> Task to complete
In the forum thread on Persian ways of saying "for", can you rewrite the part that opens with the words "Can you please" and closes with "if I'm wrong.", replacing "dialect" with "variety"?

# Persian: for



## Alijsh

What dear Bienvenidos wrote here http://forum.wordreference.com/showthread.php?p=2467090 interested me to create a separate thread to discuss about it.

Can you please write about "for" in your Persian dialect. In colloquial Persian of Tehran we have "vâse" and almost never use "barâ".

I add the two Iranian forms to what Bienvenidos wrote:

bara-ma | barâm | vâsam | for me
bara-tu [?] | barât | vâsat | for you (informal)
bara-u | barâsh | vâsash | for him/her
bara-mâ | barâmun| vâsamun | for us
bara-šomâ | barâtun | vâsatun | for you all
bara-wâ | barâshun | vâsashun | for them


[?] I guess it must be so. Please correct me if I'm wrong.

***
*barâye* is *vâseye* e.g. barâye chi -> vâseye chi


----------



## Bleet

"Baraye" the formal kind of "for"... Sort of. And Vareye is pronnounced as Baseye just so you know.


----------



## Derakhshan

The most salient word for 'for' in southern Iran would be _si._ I wonder if this is cognate with Tehrani _vaase_?

_sim_ | for me
_sit_ | for you
_sish_ | for him/her
_simun_ | for us
_situn_ | for you (pl.)
_sishun_ | for them
_siche?_ | for what?

I know a few more dialects...

Evaz, Fars: _*se*_

_mase
tase
shase
maase
taase
shaase
seche?_

Lar, Fars: *bar
*
_mazbar
tazbar
shazbar
maazbar
taazbar
shaazbar
barche?_


----------



## ali likes the stars

Derakhshan said:


> _sim_ | for me
> _sit_ | for you
> _sish_ | for him/her
> _simun_ | for us
> _situn_ | for you (pl.)

> Given material
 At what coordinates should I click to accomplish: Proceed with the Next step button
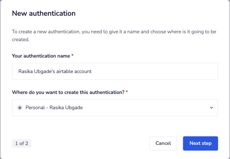click(200, 143)
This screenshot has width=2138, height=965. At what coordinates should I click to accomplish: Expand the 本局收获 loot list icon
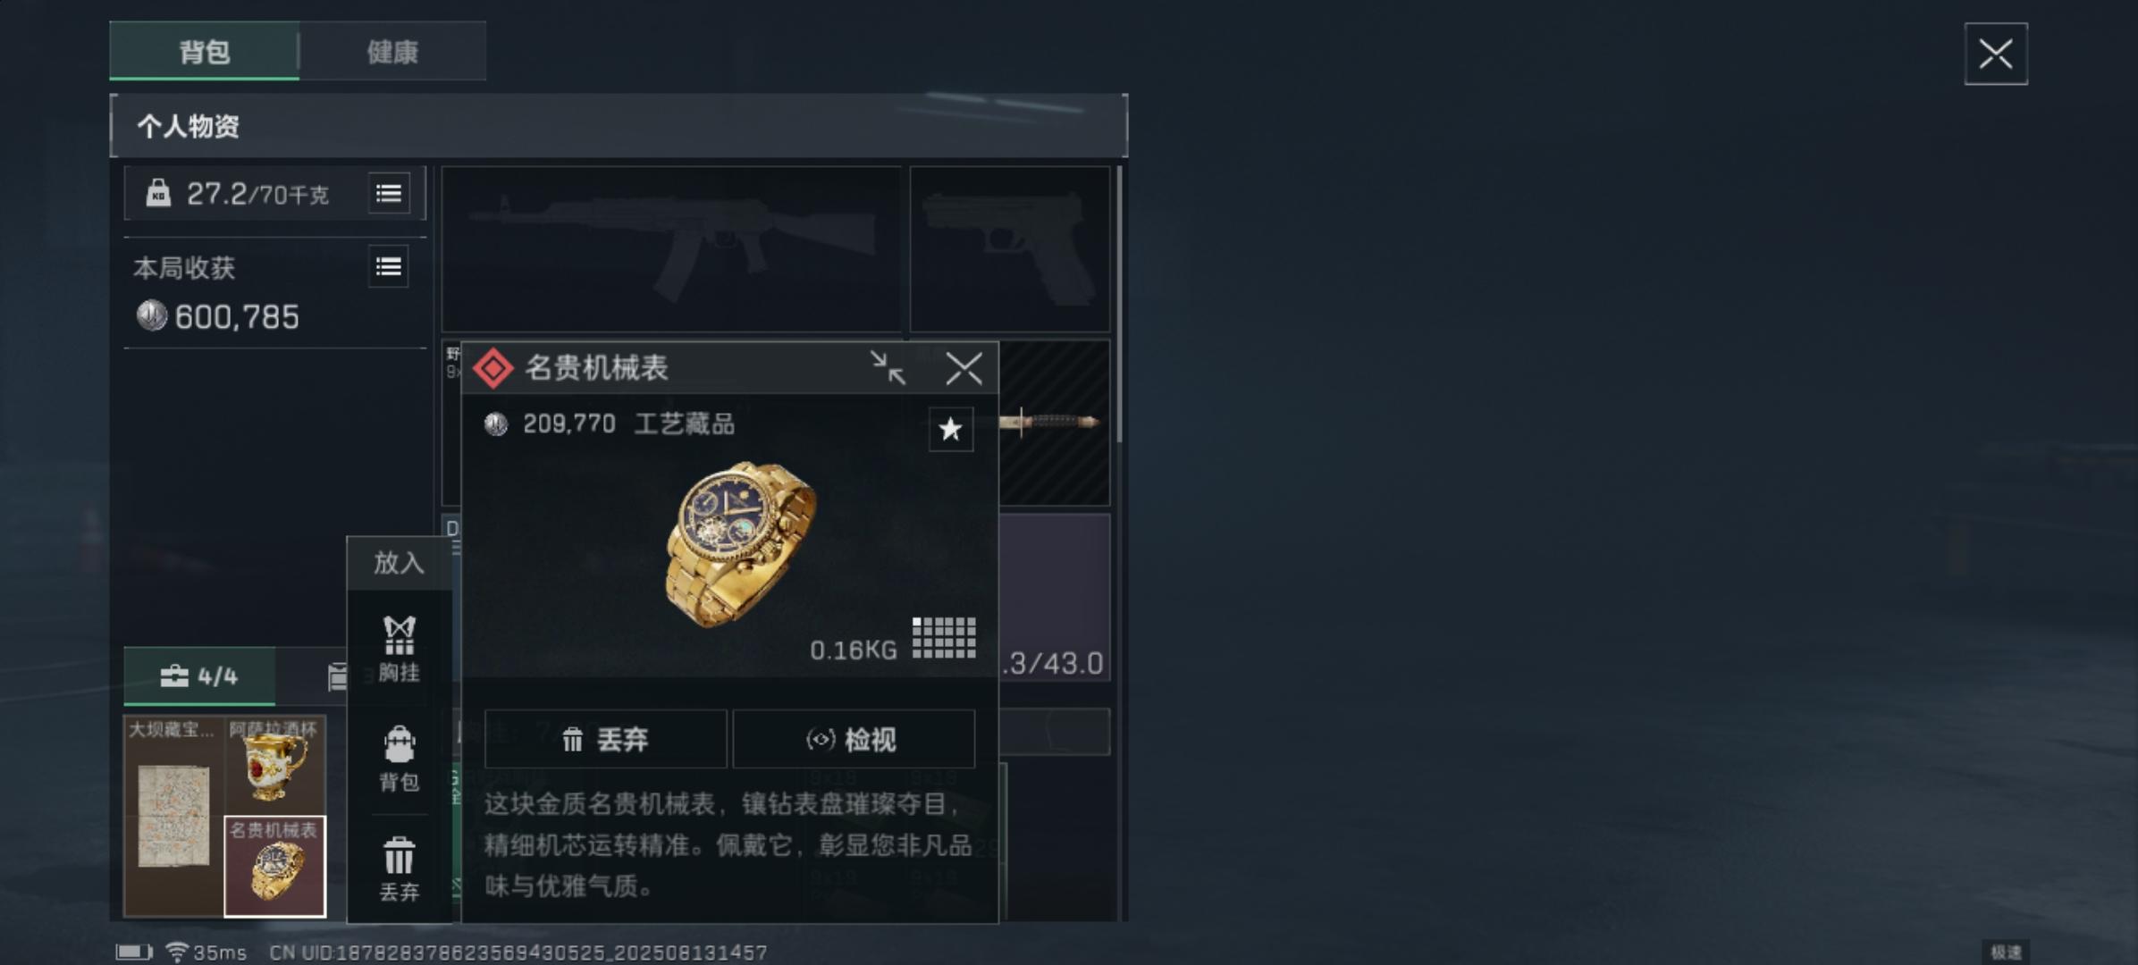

> Written response
Can you please write about "for" in your Persian variety. In colloquial Persian of Tehran we have "vâse" and almost never use "barâ".

I add the two Iranian forms to what Bienvenidos wrote:

bara-ma | barâm | vâsam | for me
bara-tu [?] | barât | vâsat | for you (informal)
bara-u | barâsh | vâsash | for him/her
bara-mâ | barâmun| vâsamun | for us
bara-šomâ | barâtun | vâsatun | for you all
bara-wâ | barâshun | vâsashun | for them


[?] I guess it must be so. Please correct me if I'm wrong.